Public Administration, Including Nurses, Up 45%

 With Wednesday’s release of Gaceta Oficial Number 39.660, Venezuelan workers in the field of public administration also benefited from the Chávez administration’s decision to increase workers’ wages. On average, all public sector workers – including those who work in the public healthcare system – will see a 45% increase in wages come 1 May 2011.

 According to the pay-scale tables published in Gaceta Oficial, Type 1 Public Sector Professionals – a category which includes newly-trained nurses – will have their integral wage increase from the current monthly 3,598 BsF to 4,779 BsF [837 to 1,111 USD], plus food ticket benefits. Type 2 and Type 3 Public Sector Professionals will see their integral wage increase from 3,763 to 5,011 BsF [875 to 1,165 USD] per month, and from 3,819 to 5,017 BsF [888 to 1,166 USD], respectively.

 All public sector employees are granted food ticket benefits that vary depending on the number of days they work in a given month. For months with 31 days, workers obtain 27 tickets [1,026 BsF worth (239 USD)] while for months with 30 days or less they obtain 26 tickets [988 BsF worth (230 USD)].

 Food ticket benefits – commonly referred to as Cesta Tickets – can be spent in any of the government’s many publicly-owned food distribution outlets, as well as numerous private vendors who accept them.   

 As a result of the overall wage increase, a group of nurses on hunger strike since late last month brought their protest to an end. Though their original demand of a minimum 5,000 BsF [1,163 USD] monthly salary was not met directly, protest leader Ana María Velásquez celebrated the wage increase and insisted that their “objective has been reached.”

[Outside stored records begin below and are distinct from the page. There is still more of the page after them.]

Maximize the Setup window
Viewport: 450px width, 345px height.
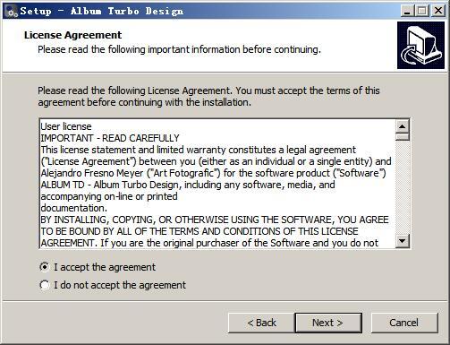point(422,11)
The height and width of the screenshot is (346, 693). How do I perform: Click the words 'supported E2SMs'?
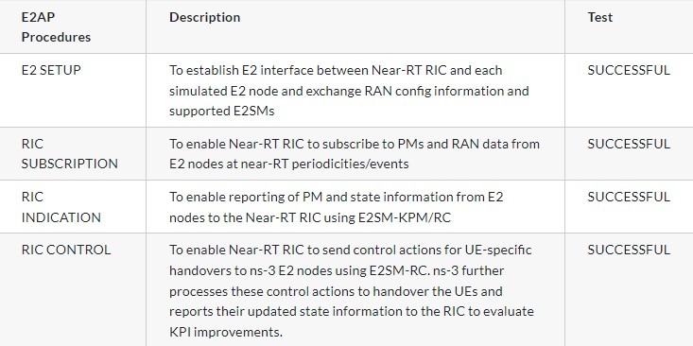pyautogui.click(x=222, y=111)

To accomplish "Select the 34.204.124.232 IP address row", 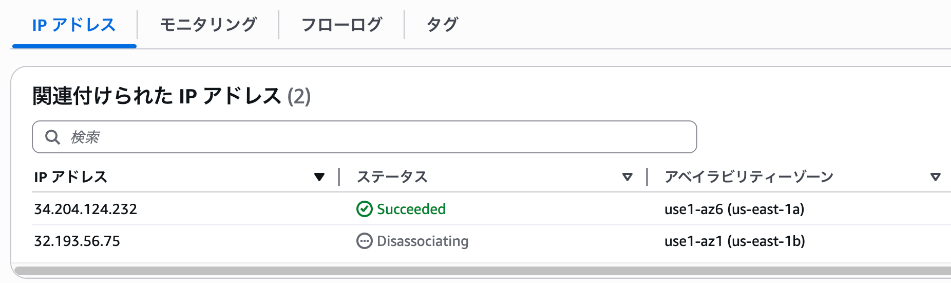I will coord(86,209).
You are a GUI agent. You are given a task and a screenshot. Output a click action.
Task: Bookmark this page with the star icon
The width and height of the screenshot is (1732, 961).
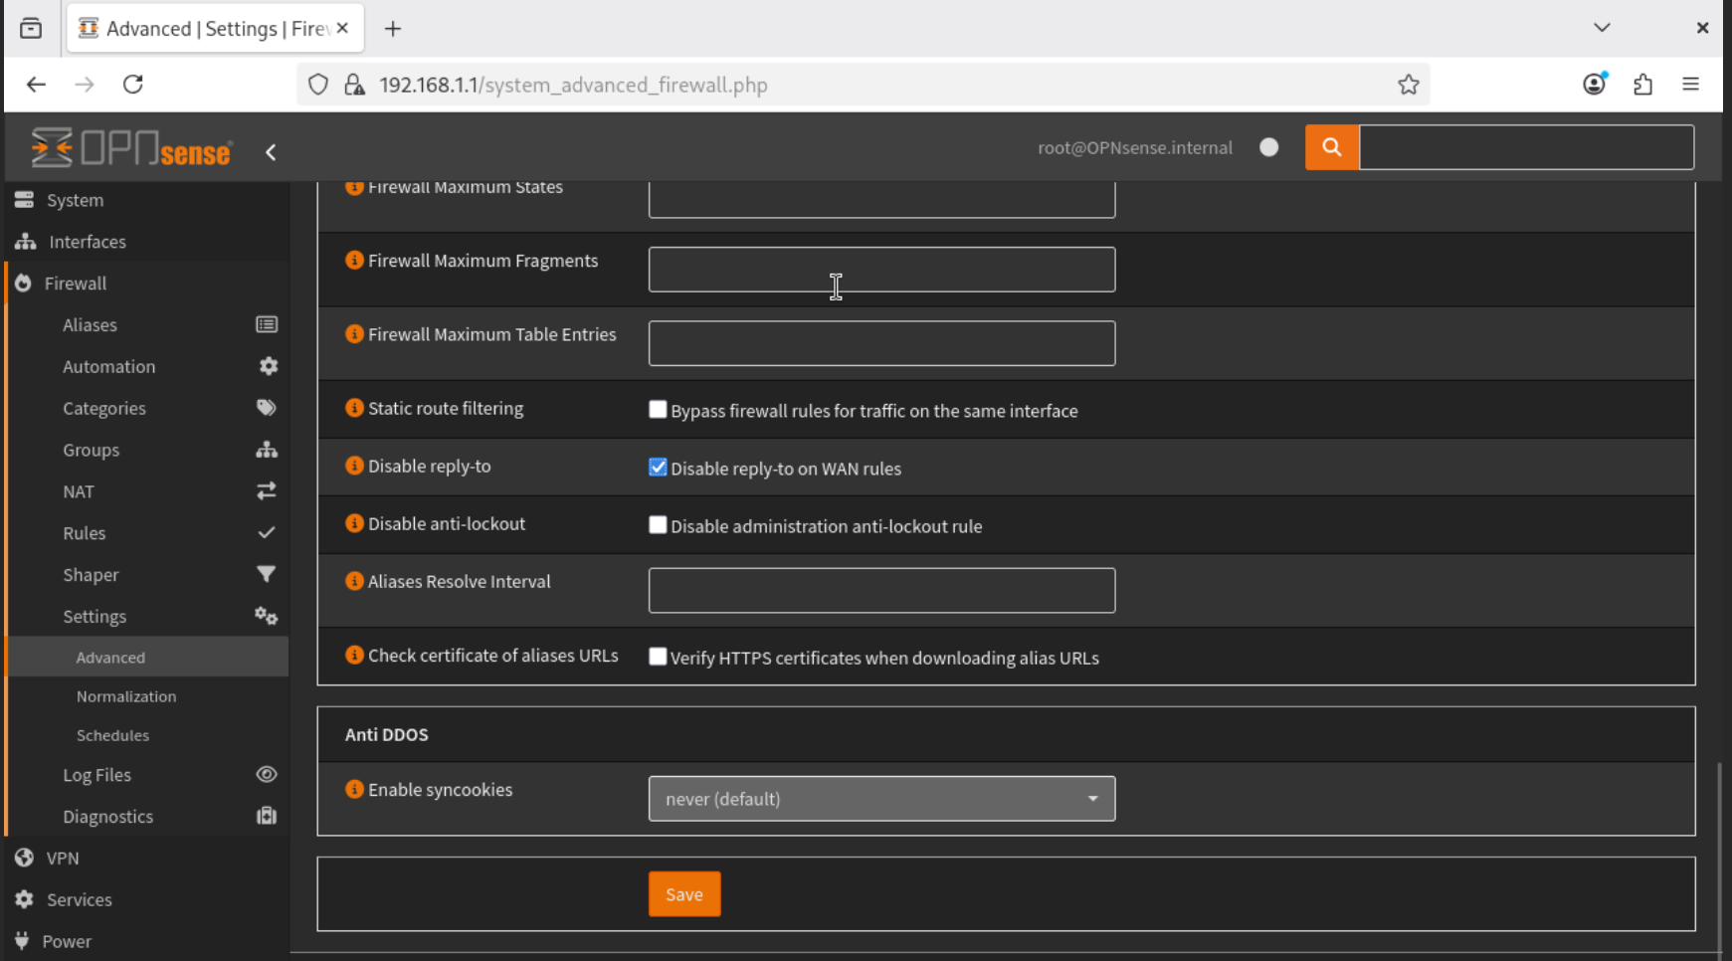click(1408, 85)
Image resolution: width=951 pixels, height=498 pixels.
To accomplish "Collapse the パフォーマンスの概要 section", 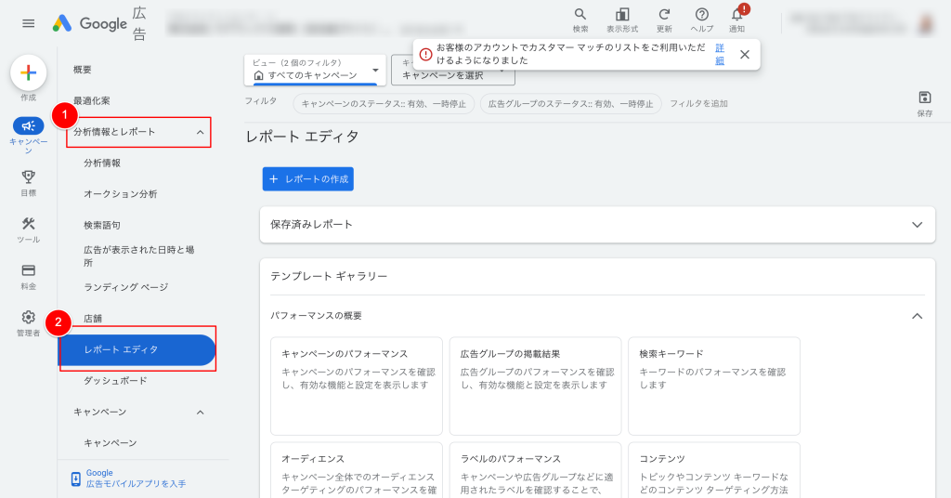I will click(x=917, y=316).
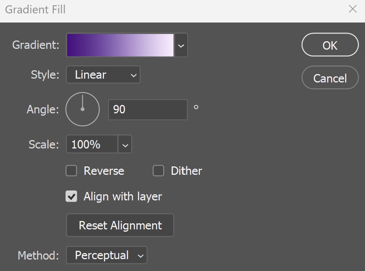Screen dimensions: 365x271
Task: Click the purple-to-white gradient preview swatch
Action: (120, 45)
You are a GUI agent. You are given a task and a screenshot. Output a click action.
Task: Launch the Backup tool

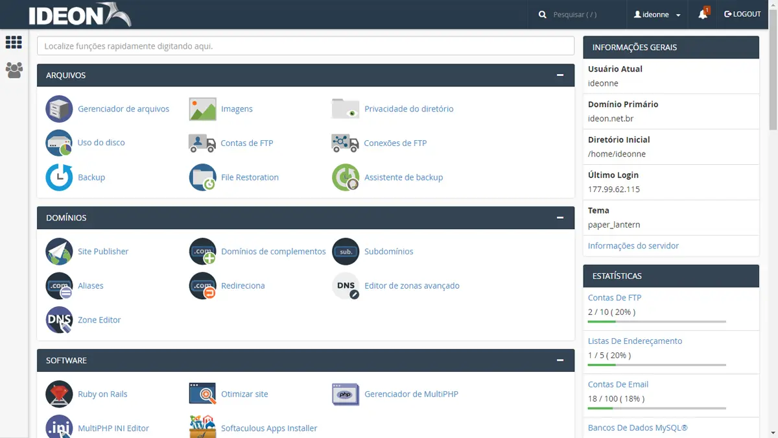pos(91,176)
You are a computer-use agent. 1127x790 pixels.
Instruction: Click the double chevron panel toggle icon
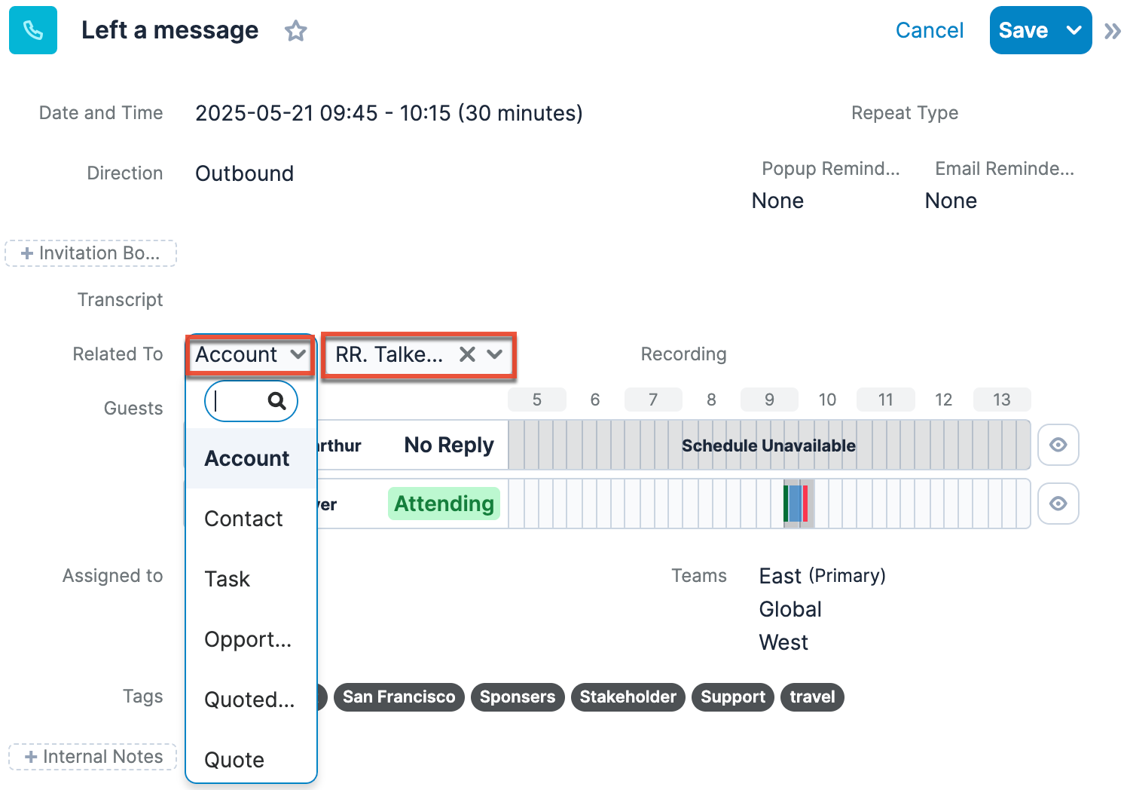(1112, 31)

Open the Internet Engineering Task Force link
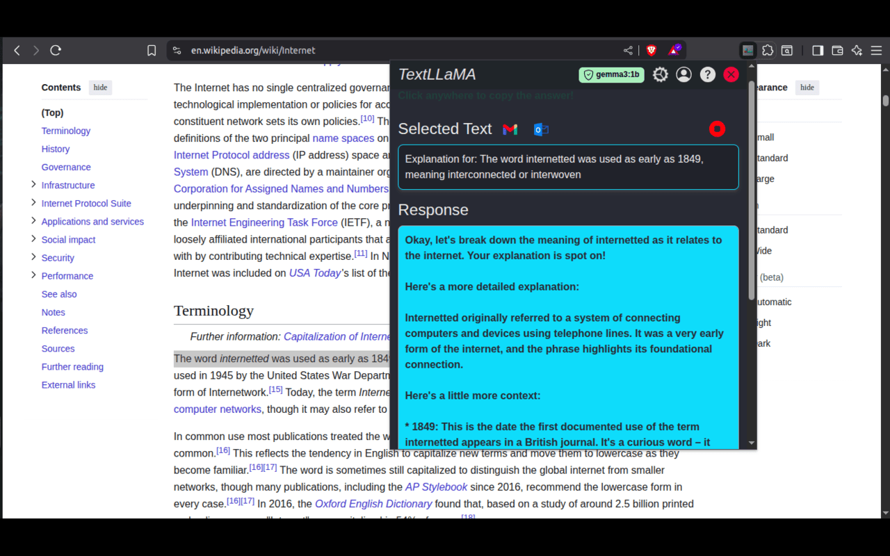pyautogui.click(x=264, y=222)
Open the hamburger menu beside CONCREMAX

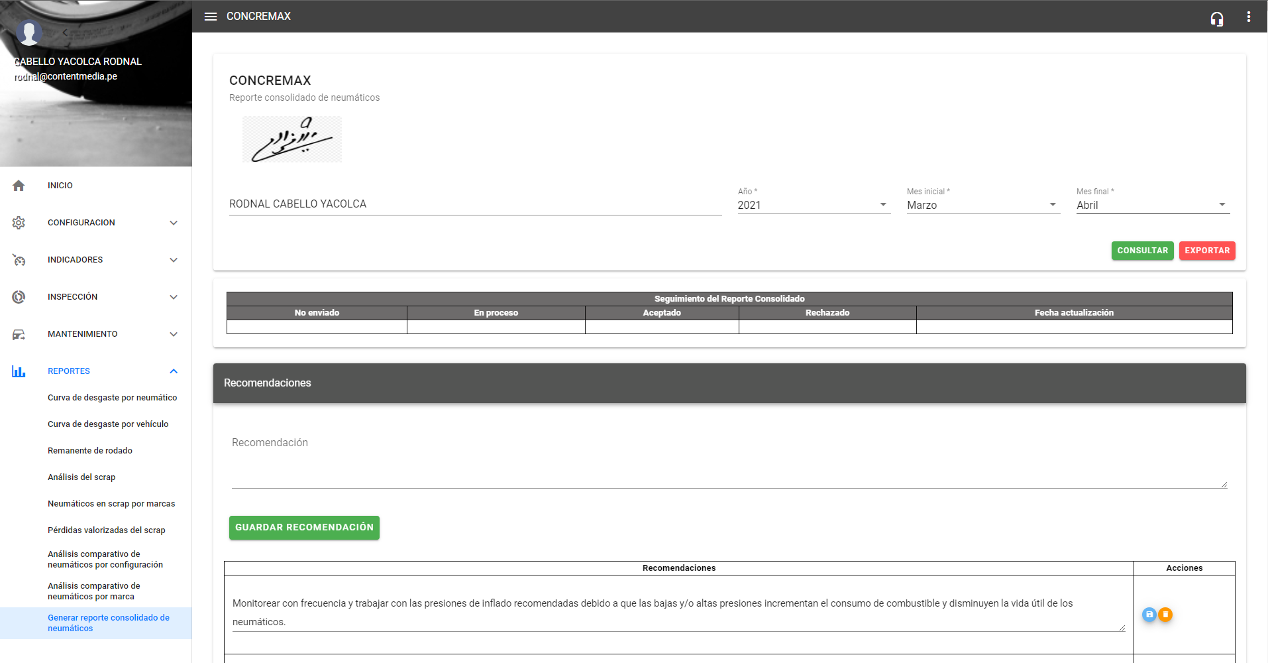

 Basic Food Basket Measurement

Speaking to teleSUR Wedensday evening, Elías El Juri, president of Venezuela’s National Statistics Institute (INE), put the wage increases into the context of basic food purchases for the average Venezuelan family:

 “The basic food basket [needed to feed a Venezuelan family] is currently estimated to cost 1,589 BsF (370 USD). The minimum wage is scheduled to reach 1,548 BsF (360 USD), but add to this the legal minimum of benefits [food tickets, bonuses, etc.], and the actual minimum amount one earns is set to reach 2,523 BsF (587 USD) – sufficient to cover basic food needs and other costs,” said El Juri.

 El Juri explained that, according to the INE, a “normal” Venezuelan family earns at least two minimum wages, or roughly 5,000 BsF (1,163 USD) after the wage increases scheduled for this year, more than enough to meet their basic food needs.

 El Juri went on to express his concerns as they relate to price speculation.

 “We need policies to confront the business community, those who are often unsatisfied with earnings of 10 to 15% – no, instead, they seek 40% profit margins…we have to win the struggle against price speculation,” he concluded. 

Protecting the Wage Increase

In line with El Juri’s comments, Chávez on Wednesday called for “a powerful campaign against speculation, so that the increase in salaries doesn’t end up in the hands of speculators.”

 On Thursday, Augusto Montiel, President of Venezuela’s Institute for the Defense of People’s Access to Goods and Services (INDEPABIS), warned the private sector against raising prices as a result of wage increases.

 Speaking to Unión Radio, Montiel explained that INEPABIS currently has 280 inspection agents distributed nationwide, and that ‘committees against speculation’ have been established to detect speculators involved in “the criminal act” of illegally raising prices.

 The institute has opened a telephone hotline (0800-reclama) for people to denounce price speculators.